Stack unwinding in the presence of an exception involves the process of removing the stack frames from the call stack one at a time until a stack frame is encountered that represents a procedure that is willing to handle the exception. Unwinding typically starts with an initial context record, which describes the most recent activation of a procedure. Upon removing a stack frame from the call stack the exception runtime code reconstructs the runtime context for the previous procedure frames. If the procedure is willing to handle the exception, the unwinding stops and control is transferred to an exception handler for the procedure.
As the stack is unwound, it is necessary to recover the values of preserved registers that were saved by each procedure in order to reconstruct the previous frame's context. When a procedure's frame is removed from the call stack the preserved registers for its corresponding procedure must be reloaded with its saved values of local variables. The information about which preserved register is saved for a given procedure and where it is saved (e.g., memory or another register) is generated by the compiler as unwind data, stored in the binary text segment of the program itself, according to a particular programming convention. Unwind data, sometimes known as metadata, is a description of information related to a contiguous sequence of instructions of the program.
However, after source code for a computer program has been compiled, tools may be employed to insert code for profiling, or to reorder and optimize basic blocks of the code, or to otherwise instrument the code in a manner, that perturbs the binary code.

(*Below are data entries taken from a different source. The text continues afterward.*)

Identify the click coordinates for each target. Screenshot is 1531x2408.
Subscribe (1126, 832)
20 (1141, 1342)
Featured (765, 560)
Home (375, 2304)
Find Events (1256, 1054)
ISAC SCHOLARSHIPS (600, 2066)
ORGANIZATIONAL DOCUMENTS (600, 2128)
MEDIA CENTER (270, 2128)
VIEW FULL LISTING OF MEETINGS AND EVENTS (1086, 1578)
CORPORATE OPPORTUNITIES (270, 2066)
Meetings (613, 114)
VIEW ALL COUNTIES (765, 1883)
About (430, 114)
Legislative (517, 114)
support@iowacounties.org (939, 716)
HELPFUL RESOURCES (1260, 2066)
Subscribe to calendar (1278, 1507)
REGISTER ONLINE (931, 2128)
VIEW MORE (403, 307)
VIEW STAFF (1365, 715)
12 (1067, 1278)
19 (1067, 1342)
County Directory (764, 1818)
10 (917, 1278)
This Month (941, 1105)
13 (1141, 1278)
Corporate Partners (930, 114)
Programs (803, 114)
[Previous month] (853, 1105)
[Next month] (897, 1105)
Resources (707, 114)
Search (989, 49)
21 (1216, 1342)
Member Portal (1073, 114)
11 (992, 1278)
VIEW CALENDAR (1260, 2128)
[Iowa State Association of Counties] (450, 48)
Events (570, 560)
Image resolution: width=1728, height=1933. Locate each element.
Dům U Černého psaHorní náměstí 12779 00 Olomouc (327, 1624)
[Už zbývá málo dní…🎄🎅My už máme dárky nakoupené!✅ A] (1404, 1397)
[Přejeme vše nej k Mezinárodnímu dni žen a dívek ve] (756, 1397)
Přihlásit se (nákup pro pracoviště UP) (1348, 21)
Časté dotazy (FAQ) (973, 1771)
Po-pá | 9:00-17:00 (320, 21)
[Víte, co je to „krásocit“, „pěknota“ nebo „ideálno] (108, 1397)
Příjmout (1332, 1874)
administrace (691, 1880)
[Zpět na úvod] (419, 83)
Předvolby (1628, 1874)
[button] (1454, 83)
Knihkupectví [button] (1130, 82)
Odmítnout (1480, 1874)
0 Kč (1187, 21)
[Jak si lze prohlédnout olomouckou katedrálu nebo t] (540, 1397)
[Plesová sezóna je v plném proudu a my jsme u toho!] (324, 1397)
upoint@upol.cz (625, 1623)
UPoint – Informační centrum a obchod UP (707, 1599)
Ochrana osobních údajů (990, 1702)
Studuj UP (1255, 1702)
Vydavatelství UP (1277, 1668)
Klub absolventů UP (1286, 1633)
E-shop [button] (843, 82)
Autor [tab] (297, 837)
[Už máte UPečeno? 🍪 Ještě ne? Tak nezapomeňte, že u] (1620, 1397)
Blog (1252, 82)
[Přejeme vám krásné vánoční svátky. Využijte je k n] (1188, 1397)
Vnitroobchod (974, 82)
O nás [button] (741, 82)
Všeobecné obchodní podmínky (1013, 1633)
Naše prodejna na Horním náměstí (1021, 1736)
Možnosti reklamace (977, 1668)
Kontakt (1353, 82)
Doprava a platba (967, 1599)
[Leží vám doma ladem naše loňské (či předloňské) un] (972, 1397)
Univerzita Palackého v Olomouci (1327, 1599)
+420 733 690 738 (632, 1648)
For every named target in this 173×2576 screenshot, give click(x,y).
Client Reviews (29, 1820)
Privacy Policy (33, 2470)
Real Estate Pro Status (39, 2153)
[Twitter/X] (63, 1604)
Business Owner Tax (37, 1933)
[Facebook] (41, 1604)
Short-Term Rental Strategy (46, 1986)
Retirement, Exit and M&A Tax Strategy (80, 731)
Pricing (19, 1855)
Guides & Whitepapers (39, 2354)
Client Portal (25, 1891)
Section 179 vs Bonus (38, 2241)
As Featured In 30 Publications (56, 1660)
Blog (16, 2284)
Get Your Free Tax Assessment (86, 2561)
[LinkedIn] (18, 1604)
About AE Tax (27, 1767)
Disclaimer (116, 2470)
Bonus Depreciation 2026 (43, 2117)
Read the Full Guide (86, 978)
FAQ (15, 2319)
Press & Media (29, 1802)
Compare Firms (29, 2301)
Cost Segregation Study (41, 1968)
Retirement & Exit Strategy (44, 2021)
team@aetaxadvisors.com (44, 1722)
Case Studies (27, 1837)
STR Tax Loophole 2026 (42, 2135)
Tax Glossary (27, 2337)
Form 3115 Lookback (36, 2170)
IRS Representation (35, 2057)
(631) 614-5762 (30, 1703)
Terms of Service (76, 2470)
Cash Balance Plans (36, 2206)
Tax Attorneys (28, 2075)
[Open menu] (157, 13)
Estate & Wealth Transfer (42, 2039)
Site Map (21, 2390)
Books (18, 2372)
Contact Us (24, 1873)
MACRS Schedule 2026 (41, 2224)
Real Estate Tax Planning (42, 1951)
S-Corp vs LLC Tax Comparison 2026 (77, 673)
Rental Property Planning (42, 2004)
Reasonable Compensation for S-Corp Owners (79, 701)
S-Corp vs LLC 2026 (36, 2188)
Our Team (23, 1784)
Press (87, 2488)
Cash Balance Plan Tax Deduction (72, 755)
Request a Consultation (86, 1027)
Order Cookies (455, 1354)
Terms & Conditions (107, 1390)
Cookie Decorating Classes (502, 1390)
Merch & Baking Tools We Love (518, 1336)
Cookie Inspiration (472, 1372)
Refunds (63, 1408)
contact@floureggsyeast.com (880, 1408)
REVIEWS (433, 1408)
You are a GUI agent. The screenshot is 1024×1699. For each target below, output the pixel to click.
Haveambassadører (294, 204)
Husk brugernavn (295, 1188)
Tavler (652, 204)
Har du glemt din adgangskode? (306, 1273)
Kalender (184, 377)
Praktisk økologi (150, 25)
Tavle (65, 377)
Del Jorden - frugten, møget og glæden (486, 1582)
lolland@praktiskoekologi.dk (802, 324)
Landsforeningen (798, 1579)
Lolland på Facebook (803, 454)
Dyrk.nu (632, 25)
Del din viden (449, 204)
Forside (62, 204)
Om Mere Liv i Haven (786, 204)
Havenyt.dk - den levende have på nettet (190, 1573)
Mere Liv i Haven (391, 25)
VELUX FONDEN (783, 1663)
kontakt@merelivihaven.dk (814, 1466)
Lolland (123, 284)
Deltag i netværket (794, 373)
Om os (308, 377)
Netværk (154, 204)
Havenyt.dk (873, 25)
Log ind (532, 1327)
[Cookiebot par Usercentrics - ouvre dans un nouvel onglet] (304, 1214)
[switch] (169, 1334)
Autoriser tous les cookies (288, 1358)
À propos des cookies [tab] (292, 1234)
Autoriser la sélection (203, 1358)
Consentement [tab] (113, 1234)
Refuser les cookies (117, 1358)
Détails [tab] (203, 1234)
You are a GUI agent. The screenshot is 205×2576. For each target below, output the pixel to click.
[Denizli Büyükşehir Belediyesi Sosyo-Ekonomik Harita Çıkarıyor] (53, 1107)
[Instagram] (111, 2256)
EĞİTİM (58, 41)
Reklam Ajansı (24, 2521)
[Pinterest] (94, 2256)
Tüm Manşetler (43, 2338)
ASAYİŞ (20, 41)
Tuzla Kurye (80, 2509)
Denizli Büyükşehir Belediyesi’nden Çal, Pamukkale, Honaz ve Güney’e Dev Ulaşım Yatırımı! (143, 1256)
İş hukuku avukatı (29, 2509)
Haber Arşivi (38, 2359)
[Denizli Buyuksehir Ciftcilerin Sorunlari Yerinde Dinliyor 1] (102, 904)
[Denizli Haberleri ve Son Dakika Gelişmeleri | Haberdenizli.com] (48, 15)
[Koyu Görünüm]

When the binary code has been perturbed, the unwind data may no longer reflect the correct information necessary for the proper execution of the program during exceptions. The traditional approach for “fixing” the unwind data is to perform the modifications at the source code level, recompile and relink the computer programs. However, such an approach is a potentially expensive and lengthy process. Moreover, returning to the source code may not provide the flexibility required.